Exercise description: Go through the records line by line from the top and repeat each one exactly, ending with the line that contains "Tư vấn & triển khai ITIL (46, 2362)".

◇ ◇ ◇ ◇ ◇

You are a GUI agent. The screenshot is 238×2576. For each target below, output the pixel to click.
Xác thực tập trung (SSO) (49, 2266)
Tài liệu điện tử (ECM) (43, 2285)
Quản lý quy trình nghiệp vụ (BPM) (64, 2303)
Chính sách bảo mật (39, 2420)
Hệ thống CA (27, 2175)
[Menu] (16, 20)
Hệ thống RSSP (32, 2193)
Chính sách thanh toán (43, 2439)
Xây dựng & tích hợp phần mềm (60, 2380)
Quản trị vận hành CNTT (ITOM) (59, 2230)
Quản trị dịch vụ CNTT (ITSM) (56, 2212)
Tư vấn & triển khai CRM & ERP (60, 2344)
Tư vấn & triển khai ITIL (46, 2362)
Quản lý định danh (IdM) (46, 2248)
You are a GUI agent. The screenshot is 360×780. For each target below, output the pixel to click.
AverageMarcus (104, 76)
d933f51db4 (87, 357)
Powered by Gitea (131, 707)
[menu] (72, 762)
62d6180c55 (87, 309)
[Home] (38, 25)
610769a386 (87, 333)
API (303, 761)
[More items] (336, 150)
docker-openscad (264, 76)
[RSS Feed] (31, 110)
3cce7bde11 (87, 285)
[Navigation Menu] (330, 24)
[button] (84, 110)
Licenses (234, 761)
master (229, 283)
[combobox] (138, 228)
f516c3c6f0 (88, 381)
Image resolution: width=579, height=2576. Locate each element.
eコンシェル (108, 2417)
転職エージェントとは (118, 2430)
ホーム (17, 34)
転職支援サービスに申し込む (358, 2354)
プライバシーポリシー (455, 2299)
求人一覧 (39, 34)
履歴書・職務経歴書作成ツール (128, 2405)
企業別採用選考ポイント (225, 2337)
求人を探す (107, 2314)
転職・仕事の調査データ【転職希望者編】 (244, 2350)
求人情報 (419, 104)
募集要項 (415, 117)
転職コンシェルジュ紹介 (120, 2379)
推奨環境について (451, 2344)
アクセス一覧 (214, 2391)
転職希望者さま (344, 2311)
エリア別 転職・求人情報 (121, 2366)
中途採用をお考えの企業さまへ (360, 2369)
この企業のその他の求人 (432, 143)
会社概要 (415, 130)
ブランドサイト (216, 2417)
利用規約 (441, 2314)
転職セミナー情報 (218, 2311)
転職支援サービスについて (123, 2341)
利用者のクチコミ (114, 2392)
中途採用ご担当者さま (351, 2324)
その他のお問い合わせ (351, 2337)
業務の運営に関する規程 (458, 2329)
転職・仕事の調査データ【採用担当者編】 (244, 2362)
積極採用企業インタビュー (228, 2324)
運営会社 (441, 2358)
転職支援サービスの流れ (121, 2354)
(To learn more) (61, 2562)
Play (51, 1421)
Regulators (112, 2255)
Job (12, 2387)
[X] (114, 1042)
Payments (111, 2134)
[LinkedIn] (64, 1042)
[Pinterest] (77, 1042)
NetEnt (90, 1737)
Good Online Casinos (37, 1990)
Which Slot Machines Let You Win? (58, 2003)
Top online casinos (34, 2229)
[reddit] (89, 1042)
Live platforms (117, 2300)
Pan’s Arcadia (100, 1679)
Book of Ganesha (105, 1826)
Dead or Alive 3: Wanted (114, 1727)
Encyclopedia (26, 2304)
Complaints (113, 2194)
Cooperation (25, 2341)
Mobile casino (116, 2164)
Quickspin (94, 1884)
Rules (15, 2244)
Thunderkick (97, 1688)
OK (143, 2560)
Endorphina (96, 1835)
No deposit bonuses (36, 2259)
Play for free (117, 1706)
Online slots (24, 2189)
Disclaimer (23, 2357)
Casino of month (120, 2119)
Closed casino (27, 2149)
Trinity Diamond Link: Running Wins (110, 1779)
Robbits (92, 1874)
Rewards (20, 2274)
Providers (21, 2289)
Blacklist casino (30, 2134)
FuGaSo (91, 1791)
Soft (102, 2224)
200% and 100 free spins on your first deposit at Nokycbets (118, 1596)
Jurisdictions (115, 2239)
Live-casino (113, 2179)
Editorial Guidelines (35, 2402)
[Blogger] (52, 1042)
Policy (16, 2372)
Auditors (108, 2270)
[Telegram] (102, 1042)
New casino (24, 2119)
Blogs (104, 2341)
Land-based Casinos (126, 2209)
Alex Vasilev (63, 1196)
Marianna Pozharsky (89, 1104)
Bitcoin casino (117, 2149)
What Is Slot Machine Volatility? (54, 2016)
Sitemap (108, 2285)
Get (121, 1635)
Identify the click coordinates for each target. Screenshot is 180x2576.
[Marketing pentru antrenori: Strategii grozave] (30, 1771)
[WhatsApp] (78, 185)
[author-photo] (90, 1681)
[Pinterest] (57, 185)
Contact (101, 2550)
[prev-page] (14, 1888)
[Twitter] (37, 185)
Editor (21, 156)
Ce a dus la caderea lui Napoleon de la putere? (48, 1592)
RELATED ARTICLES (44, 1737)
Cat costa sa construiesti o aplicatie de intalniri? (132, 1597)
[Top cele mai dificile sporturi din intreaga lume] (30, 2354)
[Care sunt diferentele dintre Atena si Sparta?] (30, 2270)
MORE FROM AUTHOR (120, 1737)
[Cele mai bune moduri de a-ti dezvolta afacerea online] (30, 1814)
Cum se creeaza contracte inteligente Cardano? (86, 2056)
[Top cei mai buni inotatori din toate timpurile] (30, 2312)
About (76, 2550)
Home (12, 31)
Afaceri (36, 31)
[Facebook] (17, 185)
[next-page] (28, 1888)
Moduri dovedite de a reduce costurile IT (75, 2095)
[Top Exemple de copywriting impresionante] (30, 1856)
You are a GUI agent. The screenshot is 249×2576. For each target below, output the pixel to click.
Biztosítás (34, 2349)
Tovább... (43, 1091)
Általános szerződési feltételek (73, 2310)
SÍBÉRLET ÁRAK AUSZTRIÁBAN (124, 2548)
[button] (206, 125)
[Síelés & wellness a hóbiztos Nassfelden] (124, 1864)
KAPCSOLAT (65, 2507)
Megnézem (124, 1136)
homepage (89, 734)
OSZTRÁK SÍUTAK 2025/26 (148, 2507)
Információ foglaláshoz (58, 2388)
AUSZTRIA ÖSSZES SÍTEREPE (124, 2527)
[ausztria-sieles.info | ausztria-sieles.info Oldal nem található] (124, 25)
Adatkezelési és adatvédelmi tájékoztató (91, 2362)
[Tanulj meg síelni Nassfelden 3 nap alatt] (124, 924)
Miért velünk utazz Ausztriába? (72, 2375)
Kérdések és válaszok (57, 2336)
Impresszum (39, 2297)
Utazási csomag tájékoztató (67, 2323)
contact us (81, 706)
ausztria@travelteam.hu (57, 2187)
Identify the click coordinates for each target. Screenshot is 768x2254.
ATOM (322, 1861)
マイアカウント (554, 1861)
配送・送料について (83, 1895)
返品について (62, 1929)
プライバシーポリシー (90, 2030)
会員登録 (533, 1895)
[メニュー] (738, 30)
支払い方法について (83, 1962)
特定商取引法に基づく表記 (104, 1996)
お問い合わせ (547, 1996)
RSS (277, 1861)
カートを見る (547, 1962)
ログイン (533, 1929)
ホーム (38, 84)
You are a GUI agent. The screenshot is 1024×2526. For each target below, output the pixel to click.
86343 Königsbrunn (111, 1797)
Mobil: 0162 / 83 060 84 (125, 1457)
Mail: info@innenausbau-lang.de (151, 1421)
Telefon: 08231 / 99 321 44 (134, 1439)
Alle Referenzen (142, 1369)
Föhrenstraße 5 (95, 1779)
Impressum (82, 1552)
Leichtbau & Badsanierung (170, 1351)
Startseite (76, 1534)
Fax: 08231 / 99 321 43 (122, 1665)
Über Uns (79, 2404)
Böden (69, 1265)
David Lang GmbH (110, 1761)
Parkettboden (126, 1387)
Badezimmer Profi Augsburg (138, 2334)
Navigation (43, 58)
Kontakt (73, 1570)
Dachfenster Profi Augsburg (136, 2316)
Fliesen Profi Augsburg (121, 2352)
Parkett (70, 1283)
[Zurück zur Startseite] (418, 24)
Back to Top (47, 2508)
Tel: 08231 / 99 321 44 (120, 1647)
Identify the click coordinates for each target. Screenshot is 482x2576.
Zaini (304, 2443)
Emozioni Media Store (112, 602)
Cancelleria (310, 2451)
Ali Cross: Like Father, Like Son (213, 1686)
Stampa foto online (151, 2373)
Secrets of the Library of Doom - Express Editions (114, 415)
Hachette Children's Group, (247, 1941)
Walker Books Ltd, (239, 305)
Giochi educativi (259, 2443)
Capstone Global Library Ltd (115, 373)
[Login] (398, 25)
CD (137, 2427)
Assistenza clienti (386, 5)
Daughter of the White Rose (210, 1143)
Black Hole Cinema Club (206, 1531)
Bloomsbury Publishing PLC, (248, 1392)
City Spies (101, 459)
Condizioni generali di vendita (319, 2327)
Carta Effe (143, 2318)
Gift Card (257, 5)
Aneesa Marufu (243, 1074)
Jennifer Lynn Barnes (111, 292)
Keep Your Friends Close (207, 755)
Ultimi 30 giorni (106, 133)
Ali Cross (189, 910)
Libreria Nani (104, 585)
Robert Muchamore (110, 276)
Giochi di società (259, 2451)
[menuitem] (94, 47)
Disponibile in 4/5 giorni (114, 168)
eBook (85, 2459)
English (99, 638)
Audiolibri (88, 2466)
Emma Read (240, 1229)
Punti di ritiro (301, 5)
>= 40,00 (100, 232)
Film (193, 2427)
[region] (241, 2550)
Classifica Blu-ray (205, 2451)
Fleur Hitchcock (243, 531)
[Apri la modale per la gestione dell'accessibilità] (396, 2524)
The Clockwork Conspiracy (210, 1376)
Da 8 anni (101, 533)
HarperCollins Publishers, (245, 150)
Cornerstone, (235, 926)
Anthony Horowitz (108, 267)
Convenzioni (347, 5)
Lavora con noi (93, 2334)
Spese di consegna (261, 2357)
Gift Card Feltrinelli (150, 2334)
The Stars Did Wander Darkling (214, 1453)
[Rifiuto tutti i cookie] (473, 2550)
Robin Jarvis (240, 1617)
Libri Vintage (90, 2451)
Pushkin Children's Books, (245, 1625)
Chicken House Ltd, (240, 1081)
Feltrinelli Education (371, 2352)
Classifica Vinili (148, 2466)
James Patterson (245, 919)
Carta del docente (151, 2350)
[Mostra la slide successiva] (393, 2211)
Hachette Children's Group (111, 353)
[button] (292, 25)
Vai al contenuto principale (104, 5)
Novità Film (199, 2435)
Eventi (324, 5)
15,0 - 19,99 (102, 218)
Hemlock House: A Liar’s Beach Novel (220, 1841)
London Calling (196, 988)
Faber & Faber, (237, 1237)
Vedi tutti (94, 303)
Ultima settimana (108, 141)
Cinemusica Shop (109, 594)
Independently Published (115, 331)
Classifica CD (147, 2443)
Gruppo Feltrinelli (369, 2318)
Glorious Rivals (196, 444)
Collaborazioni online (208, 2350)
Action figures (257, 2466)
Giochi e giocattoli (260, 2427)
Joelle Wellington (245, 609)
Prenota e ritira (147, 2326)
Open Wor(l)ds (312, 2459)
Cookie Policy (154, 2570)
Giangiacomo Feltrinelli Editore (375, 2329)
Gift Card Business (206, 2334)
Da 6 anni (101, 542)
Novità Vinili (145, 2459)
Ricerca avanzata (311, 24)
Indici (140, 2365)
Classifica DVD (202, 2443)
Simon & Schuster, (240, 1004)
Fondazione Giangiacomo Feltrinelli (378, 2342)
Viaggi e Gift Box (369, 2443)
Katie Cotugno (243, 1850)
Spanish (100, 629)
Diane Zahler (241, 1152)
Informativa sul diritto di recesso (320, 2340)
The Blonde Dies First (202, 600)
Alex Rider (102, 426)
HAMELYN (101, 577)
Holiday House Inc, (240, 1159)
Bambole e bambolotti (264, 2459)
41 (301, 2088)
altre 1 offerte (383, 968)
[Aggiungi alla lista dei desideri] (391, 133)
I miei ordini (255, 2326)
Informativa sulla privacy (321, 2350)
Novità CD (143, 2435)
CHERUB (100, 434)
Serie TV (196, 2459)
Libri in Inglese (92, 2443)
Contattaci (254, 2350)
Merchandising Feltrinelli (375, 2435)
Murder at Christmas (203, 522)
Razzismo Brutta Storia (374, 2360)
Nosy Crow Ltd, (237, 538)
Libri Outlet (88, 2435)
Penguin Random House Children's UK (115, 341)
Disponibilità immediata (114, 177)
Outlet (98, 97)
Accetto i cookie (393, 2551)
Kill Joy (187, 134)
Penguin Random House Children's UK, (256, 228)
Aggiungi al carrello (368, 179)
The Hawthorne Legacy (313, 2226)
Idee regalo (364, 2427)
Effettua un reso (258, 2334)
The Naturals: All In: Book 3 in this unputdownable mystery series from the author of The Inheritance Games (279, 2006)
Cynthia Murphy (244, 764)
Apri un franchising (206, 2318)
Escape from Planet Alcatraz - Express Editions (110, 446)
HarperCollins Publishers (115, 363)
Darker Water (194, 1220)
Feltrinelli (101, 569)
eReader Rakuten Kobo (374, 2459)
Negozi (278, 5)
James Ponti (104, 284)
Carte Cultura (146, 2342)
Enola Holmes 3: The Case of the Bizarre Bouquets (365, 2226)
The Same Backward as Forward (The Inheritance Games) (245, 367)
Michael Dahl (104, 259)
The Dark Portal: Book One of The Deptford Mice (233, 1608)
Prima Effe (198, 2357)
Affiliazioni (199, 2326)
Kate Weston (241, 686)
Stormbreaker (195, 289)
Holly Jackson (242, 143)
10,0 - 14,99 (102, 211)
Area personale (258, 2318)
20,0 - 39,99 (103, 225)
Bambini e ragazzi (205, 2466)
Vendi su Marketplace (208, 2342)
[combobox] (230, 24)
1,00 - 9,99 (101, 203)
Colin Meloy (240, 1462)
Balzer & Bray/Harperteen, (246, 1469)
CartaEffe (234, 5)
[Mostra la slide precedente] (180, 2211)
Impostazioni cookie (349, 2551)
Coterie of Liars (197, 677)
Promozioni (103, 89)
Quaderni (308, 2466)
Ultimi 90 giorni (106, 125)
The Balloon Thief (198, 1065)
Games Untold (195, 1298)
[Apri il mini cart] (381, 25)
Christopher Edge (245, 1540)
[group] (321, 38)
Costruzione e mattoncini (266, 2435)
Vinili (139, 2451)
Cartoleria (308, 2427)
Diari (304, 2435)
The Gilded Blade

◇ ◇ ◇ ◇ ◇

Exercise response:
You are a GUI agent. The screenshot is 238×2576. For each target below, output the pixel to click.
Xác thực tập trung (SSO) (49, 2266)
Tài liệu điện tử (ECM) (43, 2285)
Quản lý quy trình nghiệp vụ (BPM) (64, 2303)
Chính sách bảo mật (39, 2420)
Hệ thống CA (27, 2175)
[Menu] (16, 20)
Hệ thống RSSP (32, 2193)
Chính sách thanh toán (43, 2439)
Xây dựng & tích hợp phần mềm (60, 2380)
Quản trị vận hành CNTT (ITOM) (59, 2230)
Quản trị dịch vụ CNTT (ITSM) (56, 2212)
Tư vấn & triển khai CRM & ERP (60, 2344)
Tư vấn & triển khai ITIL (46, 2362)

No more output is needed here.